◆ **What you have to do**
Output the stretch of records from the line containing "Collapse the panel using double-arrow chevron" through the line containing "[x=530, y=862]" as a numbered list, omitting blank lines.

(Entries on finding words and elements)
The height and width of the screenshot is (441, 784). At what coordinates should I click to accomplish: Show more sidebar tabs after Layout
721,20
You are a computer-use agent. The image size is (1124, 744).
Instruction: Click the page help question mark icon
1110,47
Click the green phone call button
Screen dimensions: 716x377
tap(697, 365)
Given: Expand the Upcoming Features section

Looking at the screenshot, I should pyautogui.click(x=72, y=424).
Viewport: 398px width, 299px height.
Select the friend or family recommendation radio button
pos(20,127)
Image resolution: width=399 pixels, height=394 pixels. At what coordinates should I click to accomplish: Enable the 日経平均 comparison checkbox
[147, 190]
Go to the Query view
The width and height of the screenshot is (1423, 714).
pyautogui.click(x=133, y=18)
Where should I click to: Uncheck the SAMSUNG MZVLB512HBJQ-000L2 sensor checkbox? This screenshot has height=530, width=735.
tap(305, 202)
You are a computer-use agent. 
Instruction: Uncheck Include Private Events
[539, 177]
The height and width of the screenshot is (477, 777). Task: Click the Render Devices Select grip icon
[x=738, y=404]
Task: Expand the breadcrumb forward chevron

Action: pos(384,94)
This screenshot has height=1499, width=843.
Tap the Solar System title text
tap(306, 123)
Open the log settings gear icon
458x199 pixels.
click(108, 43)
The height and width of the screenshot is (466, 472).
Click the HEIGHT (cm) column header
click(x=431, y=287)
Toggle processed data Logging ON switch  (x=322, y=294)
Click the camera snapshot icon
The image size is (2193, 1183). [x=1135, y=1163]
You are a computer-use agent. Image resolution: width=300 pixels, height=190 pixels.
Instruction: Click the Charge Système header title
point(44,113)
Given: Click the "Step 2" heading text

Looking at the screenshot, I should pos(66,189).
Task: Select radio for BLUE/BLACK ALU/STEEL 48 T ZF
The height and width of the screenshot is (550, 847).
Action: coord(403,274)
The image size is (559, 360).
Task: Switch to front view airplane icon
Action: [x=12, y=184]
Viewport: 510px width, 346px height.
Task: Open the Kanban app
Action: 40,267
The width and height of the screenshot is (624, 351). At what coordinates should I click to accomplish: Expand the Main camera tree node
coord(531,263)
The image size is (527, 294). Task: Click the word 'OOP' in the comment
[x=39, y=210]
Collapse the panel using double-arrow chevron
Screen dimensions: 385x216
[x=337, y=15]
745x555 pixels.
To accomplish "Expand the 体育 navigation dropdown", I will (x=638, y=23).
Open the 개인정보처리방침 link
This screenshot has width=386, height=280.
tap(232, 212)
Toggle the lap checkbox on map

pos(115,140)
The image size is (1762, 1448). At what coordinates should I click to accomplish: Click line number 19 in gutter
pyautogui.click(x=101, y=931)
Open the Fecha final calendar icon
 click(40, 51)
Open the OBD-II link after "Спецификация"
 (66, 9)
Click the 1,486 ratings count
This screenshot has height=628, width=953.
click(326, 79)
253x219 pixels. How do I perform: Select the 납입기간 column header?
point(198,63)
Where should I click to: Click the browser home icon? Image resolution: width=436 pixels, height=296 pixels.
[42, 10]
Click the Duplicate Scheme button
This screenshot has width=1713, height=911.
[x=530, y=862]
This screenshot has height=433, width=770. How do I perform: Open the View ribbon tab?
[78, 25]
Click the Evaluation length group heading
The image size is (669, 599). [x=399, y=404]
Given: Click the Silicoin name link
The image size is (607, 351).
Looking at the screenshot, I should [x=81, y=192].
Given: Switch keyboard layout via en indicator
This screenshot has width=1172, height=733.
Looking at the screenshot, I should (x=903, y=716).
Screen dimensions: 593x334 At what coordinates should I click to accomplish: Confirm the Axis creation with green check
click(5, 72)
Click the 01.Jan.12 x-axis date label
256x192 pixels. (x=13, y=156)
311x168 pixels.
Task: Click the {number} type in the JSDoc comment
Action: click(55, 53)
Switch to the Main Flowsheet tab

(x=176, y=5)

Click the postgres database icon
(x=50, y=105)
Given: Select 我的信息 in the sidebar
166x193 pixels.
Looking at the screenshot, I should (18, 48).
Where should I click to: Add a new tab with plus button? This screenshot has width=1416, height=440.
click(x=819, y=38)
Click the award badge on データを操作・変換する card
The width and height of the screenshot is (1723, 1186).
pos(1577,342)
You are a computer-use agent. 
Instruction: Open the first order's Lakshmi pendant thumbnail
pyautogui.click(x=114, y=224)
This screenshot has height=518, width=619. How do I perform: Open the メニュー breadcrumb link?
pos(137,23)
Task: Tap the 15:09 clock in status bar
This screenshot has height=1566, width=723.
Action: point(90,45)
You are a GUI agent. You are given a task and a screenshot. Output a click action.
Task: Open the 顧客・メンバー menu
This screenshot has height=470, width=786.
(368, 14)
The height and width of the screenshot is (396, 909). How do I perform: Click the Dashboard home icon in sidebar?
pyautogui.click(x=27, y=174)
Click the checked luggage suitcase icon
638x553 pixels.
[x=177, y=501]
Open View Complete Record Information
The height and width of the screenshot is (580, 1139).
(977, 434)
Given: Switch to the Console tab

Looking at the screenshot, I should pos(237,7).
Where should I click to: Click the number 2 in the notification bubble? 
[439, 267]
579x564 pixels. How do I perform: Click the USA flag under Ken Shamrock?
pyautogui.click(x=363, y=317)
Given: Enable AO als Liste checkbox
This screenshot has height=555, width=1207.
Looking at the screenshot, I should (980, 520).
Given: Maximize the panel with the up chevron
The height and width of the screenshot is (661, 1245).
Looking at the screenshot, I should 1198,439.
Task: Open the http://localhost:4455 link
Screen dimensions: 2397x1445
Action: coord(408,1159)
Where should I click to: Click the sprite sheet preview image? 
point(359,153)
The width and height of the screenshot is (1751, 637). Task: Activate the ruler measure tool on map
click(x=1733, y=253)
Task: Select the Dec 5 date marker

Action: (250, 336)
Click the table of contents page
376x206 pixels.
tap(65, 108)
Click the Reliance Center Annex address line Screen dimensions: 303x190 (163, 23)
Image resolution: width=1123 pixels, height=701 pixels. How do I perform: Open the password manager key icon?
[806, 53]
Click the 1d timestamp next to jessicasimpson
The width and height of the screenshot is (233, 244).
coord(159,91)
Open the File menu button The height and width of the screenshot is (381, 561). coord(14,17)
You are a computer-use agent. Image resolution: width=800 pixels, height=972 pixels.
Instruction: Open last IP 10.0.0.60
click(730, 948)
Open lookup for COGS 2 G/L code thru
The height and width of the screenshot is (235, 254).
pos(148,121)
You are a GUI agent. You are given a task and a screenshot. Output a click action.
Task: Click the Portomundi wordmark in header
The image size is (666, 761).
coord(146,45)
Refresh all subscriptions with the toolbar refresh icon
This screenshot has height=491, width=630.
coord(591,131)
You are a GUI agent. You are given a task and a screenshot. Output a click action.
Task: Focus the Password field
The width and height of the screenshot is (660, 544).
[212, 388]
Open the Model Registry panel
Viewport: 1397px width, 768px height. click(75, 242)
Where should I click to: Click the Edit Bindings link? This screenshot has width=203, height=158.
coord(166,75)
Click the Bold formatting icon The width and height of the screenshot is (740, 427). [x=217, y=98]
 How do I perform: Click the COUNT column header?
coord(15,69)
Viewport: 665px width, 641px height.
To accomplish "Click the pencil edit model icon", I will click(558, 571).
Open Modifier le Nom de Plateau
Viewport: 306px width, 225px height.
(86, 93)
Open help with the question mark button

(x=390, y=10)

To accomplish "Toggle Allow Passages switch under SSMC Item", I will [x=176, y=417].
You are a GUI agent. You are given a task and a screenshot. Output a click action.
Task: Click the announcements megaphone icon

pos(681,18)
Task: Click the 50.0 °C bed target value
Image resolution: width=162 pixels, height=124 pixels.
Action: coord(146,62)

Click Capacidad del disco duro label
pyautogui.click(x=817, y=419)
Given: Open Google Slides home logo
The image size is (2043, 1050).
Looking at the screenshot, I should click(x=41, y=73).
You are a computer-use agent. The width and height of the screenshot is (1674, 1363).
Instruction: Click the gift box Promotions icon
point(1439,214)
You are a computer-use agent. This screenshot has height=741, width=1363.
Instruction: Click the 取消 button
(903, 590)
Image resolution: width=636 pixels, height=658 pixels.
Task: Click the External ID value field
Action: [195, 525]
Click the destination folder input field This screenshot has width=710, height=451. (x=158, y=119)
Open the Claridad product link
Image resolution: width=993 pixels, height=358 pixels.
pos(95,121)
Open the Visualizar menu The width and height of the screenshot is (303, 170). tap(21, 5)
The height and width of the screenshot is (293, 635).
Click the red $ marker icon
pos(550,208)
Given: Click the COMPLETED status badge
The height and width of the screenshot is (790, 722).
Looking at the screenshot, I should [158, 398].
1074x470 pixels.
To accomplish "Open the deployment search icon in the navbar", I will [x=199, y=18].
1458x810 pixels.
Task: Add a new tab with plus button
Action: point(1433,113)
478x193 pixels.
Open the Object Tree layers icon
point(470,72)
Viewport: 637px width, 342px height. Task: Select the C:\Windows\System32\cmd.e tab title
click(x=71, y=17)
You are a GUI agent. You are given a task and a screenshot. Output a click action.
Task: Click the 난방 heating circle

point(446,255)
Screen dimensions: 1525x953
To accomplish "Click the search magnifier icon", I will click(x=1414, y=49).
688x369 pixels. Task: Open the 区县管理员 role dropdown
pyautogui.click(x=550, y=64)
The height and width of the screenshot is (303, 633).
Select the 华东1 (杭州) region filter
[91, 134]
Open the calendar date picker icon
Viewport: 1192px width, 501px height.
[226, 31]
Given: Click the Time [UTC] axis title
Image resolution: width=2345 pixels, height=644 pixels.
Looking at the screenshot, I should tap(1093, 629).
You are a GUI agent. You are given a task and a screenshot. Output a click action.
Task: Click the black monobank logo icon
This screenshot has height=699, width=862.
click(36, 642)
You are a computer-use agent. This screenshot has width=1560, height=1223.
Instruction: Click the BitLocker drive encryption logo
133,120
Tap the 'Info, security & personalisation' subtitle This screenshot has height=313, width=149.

◆ **Finished answer**
1. Collapse the panel using double-arrow chevron
2. Screen dimensions: 385x216
3. [x=337, y=15]
4. 745x555 pixels.
5. To accomplish "Expand the 体育 navigation dropdown", I will (x=638, y=23).
6. Open the 개인정보처리방침 link
7. This screenshot has width=386, height=280.
8. tap(232, 212)
9. Toggle the lap checkbox on map
10. pos(115,140)
11. The image size is (1762, 1448). At what coordinates should I click to accomplish: Click line number 19 in gutter
12. pyautogui.click(x=101, y=931)
13. Open the Fecha final calendar icon
14.  click(40, 51)
15. Open the OBD-II link after "Спецификация"
16.  (66, 9)
17. Click the 1,486 ratings count
18. This screenshot has height=628, width=953.
19. click(326, 79)
20. 253x219 pixels. How do I perform: Select the 납입기간 column header?
21. point(198,63)
22. Where should I click to: Click the browser home icon? Image resolution: width=436 pixels, height=296 pixels.
23. [42, 10]
24. Click the Duplicate Scheme button
25. This screenshot has width=1713, height=911.
26. [x=530, y=862]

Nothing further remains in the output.